### Selected extract
---*---

It's fairly straightforward - we just need a Live flag on the symbol to track whether undefined symbols were accessed or not.
InputGlobal has a "Live" member, and this patch adds a new "Live" member to Symbol which seems odd to me. It feels like something isn't quite right...
nit: you can merge these two ifs.
I don't think we should add a notion of "liveness" to symbols. It is easy to be confused, but "liveness" is for chunks, data, globals, etc, and symbols themselves are not subject of GC. I understand that since each wasm global have only one symbol associated with it, that distinction is ambiguous, but I still want to maintain that distinction to make things easy to understand.
I don't really like the yaml test case, but hopefully it will be shortlived.
I think getChunk can now be removed and inlines into isLive and getLive, it think it will be more readable that wasy.
Maybe assert isUndefined here?
But for undefined symbols we need to know which ones to write to the relocatable output. For undefined symbols there is no chunk.
We already have in in ELF/Symbols.h: unsigned Used : 1;
If you prefer we can give it the same name here for consistency.
I'm not sure there is any difference between Used and Live though, so it might be worth renaming the one in ELF?
If symbol is referenced by someone else, we have to do something in some cases. E.g. we have to put it to the dynamic symbol table if it is being used. But that's different from garbage collection.
Thanks for the comments, I'll deal with those nits.
Would it be a good compromise to rename "Symbol::Live" to "Symbol::ImportLive"? That would make it clear that it's the imported function object that's being GC'd, not the Symbol itself. Even more strictly, I could move the Live bit to the UndefinedGlobal/UndefinedFunction/UndefinedData classes (although that's more mess code-wise it might be seen as clearer?).

---*---

### Dataset records
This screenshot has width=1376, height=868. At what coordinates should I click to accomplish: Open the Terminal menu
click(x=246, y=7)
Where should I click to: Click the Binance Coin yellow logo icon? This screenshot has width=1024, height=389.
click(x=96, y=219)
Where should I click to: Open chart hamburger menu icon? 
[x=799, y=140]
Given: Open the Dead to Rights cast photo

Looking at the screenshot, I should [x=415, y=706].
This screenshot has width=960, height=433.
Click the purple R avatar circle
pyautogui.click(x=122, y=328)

---*---

### Exercise 1
Please reproduce word for word the stretch of the review thread from "Maybe assert isUndefined" through "from garbage collection.".
### Exercise 2
In the review thread, what new name is proposed for "Symbol::Live" as a compromise?
### Exercise 3
Render this sentence from the review thread in Spanish: "But for undefined symbols we need to know which ones to write to the relocatable output."
The rows are separate material, unrelated to the review thread.

### Output 1
Maybe assert isUndefined here?
But for undefined symbols we need to know which ones to write to the relocatable output. For undefined symbols there is no chunk.
We already have in in ELF/Symbols.h: unsigned Used : 1;
If you prefer we can give it the same name here for consistency.
I'm not sure there is any difference between Used and Live though, so it might be worth renaming the one in ELF?
If symbol is referenced by someone else, we have to do something in some cases. E.g. we have to put it to the dynamic symbol table if it is being used. But that's different from garbage collection.

### Output 2
"Symbol::ImportLive"

### Output 3
Pero para los símbolos no definidos necesitamos saber cuáles escribir en la salida reubicable.